EXERCISE A:
Translate this sentence from the Flow Country passage below into French: "The Society owns 8,398 hectares of peatland around Forsinard, and early this year acquired a further 3,845ha at Blar nam Faoileag in neighbouring Caithness."
EXERCISE B:
According to the Flow Country passage below, for roughly how many years has peat accumulated in the blanket bog?
EXERCISE C:
In the Flow Country passage below, reproduce word for word the part that opens with the words containing "We're deep into" and closes with "of its own.".

PASSAGE GIVEN:
We're deep into Russell's domain at Forsinard, the Royal Society for the Protection of Birds' reserve in the heart of the Caithness and Sutherland peatlands, often known as the Flow Country. The Society owns 8,398 hectares of peatland around Forsinard, and early this year acquired a further 3,845ha at Blar nam Faoileag in neighbouring Caithness. To the ignorant eye a fairly monotonous-looking expanse of moorland, broken by lochs and pools, this is in fact part of one of the largest and most intact areas of "blanket bog" in the world, where some 8,000 years' accumulation of peat supports a unique and delicately balanced environment. Walk into it, ideally accompanied by the expert eye of Russell, and you feel its very structure spring beneath your feet, you enter a landscape with a primeval beauty all of its own.

RAW DATA:
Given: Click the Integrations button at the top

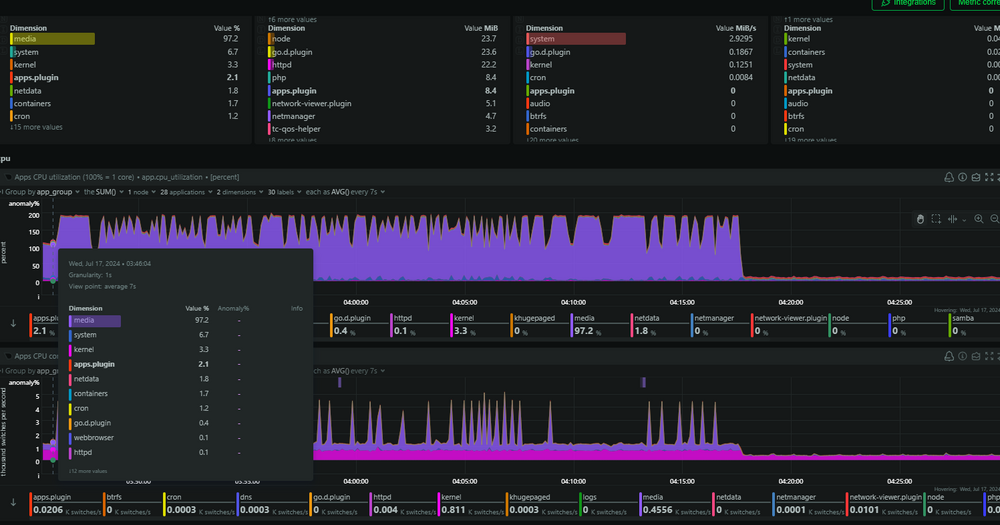Looking at the screenshot, I should 908,3.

EXERCISE ANSWER A:
La Société possède 8 398 hectares de tourbières autour de Forsinard et a acquis au début de cette année 3 845 ha supplémentaires à Blar nam Faoileag, dans le Caithness voisin.

EXERCISE ANSWER B:
Some 8,000 years.

EXERCISE ANSWER C:
We're deep into Russell's domain at Forsinard, the Royal Society for the Protection of Birds' reserve in the heart of the Caithness and Sutherland peatlands, often known as the Flow Country. The Society owns 8,398 hectares of peatland around Forsinard, and early this year acquired a further 3,845ha at Blar nam Faoileag in neighbouring Caithness. To the ignorant eye a fairly monotonous-looking expanse of moorland, broken by lochs and pools, this is in fact part of one of the largest and most intact areas of "blanket bog" in the world, where some 8,000 years' accumulation of peat supports a unique and delicately balanced environment. Walk into it, ideally accompanied by the expert eye of Russell, and you feel its very structure spring beneath your feet, you enter a landscape with a primeval beauty all of its own.